Indien de aanvrager van de basisbankrekening veroordeeld is of wordt voor oplichting, bedrieglijke bankbreuk, valsheid in geschrifte of het witwassen van geld, dan kan de aangezochte bank de aanvraag weigeren of het contract met de aanvrager opzeggen op grond van artikel 4:71g, eerste lid. Hetzelfde geldt voor de situatie waarin de aanvrager heeft gelogen over informatie die hij heeft verstrekt bij zijn aanvraag voor een basisbankrekening.
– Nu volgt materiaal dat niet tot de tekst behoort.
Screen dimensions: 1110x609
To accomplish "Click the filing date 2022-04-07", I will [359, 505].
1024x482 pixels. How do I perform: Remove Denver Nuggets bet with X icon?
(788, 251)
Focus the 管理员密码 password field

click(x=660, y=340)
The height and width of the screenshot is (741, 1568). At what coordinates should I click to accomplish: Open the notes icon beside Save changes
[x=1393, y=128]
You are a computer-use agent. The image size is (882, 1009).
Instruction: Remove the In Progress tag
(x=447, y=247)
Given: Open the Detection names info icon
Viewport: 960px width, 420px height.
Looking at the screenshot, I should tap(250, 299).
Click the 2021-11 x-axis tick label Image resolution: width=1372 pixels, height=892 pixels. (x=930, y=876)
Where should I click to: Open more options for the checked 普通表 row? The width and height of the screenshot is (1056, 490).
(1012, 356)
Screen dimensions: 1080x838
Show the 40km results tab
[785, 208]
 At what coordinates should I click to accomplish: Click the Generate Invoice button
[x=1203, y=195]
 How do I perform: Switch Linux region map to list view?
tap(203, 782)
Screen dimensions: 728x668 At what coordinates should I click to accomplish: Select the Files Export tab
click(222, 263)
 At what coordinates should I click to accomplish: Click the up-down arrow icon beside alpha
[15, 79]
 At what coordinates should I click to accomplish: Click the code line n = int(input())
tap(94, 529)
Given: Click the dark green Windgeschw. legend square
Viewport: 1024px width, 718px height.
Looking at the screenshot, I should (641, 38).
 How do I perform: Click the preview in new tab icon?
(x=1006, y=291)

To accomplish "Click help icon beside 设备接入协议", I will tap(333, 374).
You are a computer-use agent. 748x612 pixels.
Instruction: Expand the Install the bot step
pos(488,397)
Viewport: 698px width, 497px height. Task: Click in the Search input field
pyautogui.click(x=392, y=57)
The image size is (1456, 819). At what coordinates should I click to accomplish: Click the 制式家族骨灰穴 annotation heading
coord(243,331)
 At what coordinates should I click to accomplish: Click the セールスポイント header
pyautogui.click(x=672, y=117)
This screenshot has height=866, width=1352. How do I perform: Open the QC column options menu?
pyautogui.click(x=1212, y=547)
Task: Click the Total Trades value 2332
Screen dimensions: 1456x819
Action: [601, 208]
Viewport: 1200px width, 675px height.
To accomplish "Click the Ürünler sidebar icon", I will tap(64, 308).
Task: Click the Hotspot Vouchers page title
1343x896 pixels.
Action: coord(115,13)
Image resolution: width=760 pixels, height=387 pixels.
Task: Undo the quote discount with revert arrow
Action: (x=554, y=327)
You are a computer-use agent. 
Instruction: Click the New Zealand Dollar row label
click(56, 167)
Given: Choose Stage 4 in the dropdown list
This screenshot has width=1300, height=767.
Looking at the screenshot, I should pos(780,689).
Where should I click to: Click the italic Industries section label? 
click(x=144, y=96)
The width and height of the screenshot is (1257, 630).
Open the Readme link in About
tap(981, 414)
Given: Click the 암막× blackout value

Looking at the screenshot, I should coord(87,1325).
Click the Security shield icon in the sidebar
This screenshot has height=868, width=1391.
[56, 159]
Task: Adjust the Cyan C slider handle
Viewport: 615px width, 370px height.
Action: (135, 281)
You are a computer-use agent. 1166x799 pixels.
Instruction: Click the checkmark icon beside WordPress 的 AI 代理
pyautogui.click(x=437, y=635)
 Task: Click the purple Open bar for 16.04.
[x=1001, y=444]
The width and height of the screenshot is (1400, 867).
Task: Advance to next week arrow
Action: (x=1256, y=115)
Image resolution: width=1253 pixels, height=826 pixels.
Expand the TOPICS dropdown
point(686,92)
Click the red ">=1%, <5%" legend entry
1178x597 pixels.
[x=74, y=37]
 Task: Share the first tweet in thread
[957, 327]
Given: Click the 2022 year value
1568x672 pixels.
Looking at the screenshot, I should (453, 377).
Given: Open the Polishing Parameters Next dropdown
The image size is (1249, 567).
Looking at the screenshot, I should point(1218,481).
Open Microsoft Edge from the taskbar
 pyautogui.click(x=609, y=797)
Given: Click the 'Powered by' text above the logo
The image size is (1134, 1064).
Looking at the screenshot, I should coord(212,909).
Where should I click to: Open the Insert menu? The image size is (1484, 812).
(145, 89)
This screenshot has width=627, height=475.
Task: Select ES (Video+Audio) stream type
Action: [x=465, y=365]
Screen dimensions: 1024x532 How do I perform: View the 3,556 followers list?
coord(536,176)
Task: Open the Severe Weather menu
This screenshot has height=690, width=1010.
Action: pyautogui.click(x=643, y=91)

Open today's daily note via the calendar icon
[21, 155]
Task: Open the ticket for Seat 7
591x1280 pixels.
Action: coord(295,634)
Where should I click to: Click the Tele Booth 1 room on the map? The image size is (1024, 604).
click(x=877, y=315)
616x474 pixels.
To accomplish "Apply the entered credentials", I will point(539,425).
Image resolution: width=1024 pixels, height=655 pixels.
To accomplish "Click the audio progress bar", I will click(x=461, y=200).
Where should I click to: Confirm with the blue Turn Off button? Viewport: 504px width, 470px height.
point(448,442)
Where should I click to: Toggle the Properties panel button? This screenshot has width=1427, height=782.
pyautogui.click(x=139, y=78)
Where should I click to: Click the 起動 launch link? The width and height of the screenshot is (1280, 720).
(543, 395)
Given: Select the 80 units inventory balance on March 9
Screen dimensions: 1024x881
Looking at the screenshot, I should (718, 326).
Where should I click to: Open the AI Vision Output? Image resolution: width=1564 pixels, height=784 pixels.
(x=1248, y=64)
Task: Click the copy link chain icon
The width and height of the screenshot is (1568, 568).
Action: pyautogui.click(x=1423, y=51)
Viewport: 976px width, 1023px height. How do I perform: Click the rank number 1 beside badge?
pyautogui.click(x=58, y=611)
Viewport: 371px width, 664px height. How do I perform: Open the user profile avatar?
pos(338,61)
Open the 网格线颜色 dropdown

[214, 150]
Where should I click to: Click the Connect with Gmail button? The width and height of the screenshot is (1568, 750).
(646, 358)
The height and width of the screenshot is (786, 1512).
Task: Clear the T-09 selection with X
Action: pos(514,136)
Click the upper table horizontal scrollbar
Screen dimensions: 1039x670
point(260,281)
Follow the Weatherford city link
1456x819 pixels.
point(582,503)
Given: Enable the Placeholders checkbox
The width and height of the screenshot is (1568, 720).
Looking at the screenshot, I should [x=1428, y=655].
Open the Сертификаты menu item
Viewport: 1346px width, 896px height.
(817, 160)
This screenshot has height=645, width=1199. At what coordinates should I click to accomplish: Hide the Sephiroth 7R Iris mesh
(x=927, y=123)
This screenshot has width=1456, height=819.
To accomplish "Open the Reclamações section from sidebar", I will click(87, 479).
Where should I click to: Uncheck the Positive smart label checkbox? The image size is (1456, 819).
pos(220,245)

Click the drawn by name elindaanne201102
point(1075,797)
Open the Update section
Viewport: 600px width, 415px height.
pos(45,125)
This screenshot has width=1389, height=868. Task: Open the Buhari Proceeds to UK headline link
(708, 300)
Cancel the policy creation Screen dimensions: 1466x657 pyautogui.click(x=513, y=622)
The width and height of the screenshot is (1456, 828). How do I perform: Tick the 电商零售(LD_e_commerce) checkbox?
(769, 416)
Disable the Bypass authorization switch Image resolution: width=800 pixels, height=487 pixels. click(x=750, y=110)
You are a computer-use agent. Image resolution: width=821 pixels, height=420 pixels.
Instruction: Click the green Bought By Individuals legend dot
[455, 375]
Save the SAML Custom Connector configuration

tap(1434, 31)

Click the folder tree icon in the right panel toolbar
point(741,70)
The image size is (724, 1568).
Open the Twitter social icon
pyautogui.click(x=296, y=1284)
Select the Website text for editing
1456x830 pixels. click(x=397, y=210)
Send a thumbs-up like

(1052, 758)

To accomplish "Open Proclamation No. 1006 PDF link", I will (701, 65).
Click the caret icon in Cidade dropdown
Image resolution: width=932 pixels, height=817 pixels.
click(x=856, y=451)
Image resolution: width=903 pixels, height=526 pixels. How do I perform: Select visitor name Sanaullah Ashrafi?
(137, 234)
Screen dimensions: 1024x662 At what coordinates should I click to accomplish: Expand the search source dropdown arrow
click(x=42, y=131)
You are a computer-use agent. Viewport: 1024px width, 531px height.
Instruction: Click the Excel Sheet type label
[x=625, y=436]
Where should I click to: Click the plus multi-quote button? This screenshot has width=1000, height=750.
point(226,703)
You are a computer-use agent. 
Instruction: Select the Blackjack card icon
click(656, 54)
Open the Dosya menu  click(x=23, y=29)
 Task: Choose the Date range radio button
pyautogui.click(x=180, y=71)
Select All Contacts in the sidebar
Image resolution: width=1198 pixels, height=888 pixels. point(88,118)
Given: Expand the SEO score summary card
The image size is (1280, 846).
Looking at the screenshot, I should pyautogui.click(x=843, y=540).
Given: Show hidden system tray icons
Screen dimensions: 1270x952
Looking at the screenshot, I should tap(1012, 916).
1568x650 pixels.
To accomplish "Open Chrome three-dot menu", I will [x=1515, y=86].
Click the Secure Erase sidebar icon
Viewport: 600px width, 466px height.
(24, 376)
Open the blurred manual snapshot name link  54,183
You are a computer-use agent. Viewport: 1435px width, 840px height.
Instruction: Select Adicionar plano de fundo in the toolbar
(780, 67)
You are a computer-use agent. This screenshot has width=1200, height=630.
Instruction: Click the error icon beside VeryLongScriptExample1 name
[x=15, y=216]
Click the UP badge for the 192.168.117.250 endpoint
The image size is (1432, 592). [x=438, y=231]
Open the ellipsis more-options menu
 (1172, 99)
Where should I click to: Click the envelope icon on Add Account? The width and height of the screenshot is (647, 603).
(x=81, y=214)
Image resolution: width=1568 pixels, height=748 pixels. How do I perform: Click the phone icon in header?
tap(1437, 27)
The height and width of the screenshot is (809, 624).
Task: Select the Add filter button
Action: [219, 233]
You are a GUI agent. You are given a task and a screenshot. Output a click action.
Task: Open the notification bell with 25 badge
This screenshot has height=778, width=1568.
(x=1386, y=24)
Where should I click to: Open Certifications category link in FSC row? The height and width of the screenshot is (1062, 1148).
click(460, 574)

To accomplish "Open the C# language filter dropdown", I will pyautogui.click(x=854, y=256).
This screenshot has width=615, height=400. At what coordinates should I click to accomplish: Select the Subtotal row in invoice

Wordt de aanvraag geweigerd of het contract opgezegd, dan is in het tweede lid van artikel 4:71g geregeld, dat een organisatie kan worden ingeschakeld aan wie het ingevolge artikel 3:5 is toegestaan om op professionele basis voor derden gelden te beheren. Deze organisatie kan voor de oorspronkelijke aanvrager de aanvraag doen en vervolgens de basisbankrekening ook voor hem beheren.
C en D
In deze onderdelen worden de bijlagen behorende bij de artikelen 1:79 en 1:80 van de Wet op het financieel toezicht aangepast. Dit maakt het voor de toezichthouder, in casu de Autoriteit Financiële Markten, mogelijk om de acceptatieplicht voor banken te handhaven met een last onder dwangsom of een bestuurlijke boete.